Scripps issues report on generational influences

Apr 21, 2011

Miami University's Scripps Gerontology Center has released "GenerAges: Generations as They Age," a counterpart to the renowned Beloit College "Mindset" that examines the history and culture of the 20th century that shaped the lives of older Americans today, particularly those turning 65, 85 and 100 this year.

The 24-page report is packed with statistics and a narrative overview of what was then the technological revolution of the early 20th century as well as the cultural revolution of the 1960s and early 1970s that ushered in a new era of civil rights and women’s liberation and equality.

Among an assortment of other facts that frame the lifespan of seniors, are these:

  • the average American life expectancy in 1930 was just short of 60 years, compared with 78 today;
  • the median age of an American has increased by more than a third since 1920, from 26 to 37 today;
  • while 27 percent of the American workforce was in farming in the 1920s, less than 2 percent of it is now;
  • the federal minimum wage has increased from 25 cents at its inception in 1938 to $7.25;
  • a pound of coffee in the 1920s went for 40 cents.
  • the marriage rate that peaked at 16.4 (per-1,000 Americans) in the mid-1940s has come down to the current 7.1, while the divorce rate, which hit its high point in the early 1980s, has nearly tripled from the 1920s to 2010;
  • the proportion of Americans with college degrees has grown from less than 4 percent in the 1920s to more than 25 percent today.

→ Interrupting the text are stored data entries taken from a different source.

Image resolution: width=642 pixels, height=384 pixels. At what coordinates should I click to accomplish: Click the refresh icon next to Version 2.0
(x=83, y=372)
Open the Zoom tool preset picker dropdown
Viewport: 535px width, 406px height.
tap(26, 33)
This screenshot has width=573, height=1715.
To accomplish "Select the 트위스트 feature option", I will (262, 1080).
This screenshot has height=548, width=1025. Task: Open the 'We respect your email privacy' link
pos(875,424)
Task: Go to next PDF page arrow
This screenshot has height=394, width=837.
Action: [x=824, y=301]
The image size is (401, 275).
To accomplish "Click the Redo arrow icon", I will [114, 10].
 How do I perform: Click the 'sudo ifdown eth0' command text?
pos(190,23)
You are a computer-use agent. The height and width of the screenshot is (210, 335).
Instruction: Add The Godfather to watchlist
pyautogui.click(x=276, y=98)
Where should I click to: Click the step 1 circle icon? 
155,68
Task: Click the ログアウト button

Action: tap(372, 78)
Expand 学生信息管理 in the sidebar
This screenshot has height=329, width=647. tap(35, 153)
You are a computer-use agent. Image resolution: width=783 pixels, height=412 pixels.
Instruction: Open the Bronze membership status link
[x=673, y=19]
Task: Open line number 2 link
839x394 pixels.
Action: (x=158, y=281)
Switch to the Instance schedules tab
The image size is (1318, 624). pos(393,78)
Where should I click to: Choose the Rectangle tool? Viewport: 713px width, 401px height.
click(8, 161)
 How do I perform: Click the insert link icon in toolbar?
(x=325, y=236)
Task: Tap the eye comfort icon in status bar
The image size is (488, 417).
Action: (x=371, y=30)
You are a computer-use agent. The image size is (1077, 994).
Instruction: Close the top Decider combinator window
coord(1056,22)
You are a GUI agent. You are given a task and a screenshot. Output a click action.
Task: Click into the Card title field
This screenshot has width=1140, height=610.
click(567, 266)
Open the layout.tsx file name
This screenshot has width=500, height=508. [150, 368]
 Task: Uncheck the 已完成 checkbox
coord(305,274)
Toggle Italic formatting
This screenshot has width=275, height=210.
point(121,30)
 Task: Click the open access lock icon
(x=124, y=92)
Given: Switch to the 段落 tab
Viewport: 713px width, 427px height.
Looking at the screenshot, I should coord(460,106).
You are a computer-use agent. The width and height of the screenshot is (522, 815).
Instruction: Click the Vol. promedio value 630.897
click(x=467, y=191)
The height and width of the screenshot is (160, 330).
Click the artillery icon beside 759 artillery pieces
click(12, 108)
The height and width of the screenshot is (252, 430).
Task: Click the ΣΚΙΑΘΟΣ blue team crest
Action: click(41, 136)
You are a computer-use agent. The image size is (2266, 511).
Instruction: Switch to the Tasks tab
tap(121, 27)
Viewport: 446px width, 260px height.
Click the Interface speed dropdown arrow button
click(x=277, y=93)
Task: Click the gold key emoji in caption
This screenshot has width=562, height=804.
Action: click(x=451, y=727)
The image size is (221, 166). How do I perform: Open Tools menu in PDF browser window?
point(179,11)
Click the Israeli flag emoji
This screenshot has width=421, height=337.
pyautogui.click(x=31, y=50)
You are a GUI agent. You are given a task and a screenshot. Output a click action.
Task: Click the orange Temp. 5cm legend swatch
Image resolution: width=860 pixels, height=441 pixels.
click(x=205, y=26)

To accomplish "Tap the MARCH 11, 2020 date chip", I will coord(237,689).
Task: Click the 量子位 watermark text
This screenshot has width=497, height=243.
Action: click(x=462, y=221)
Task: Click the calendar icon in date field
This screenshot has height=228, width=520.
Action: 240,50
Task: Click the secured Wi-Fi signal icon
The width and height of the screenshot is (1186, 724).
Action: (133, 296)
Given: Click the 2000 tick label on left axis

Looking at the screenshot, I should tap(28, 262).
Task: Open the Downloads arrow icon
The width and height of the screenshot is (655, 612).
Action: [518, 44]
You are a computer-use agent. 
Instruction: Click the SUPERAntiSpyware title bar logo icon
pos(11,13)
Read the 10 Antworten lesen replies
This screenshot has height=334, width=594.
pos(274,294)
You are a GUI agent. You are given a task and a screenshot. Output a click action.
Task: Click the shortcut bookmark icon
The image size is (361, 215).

While “GenerAges” emphasizes the enormous amount of technological, social and cultural change over the past century, it also stresses a certain commonality among U.S. generations in that “each will be on the cutting edge of fashion, technology and modern conveniences, and each will, in turn, recede into history with relative rapidity, appearing amusingly antiquated in the process,” and that all generations, as evidenced by Gallup Polls through the decades, are tightly linked by their enduring aspirations for peace and prosperity above all else.

The study is authored by Emily J. Robbins, Mike Payne, Amber Cable, Jane K. Straker, and Suzanne R. Kunkel.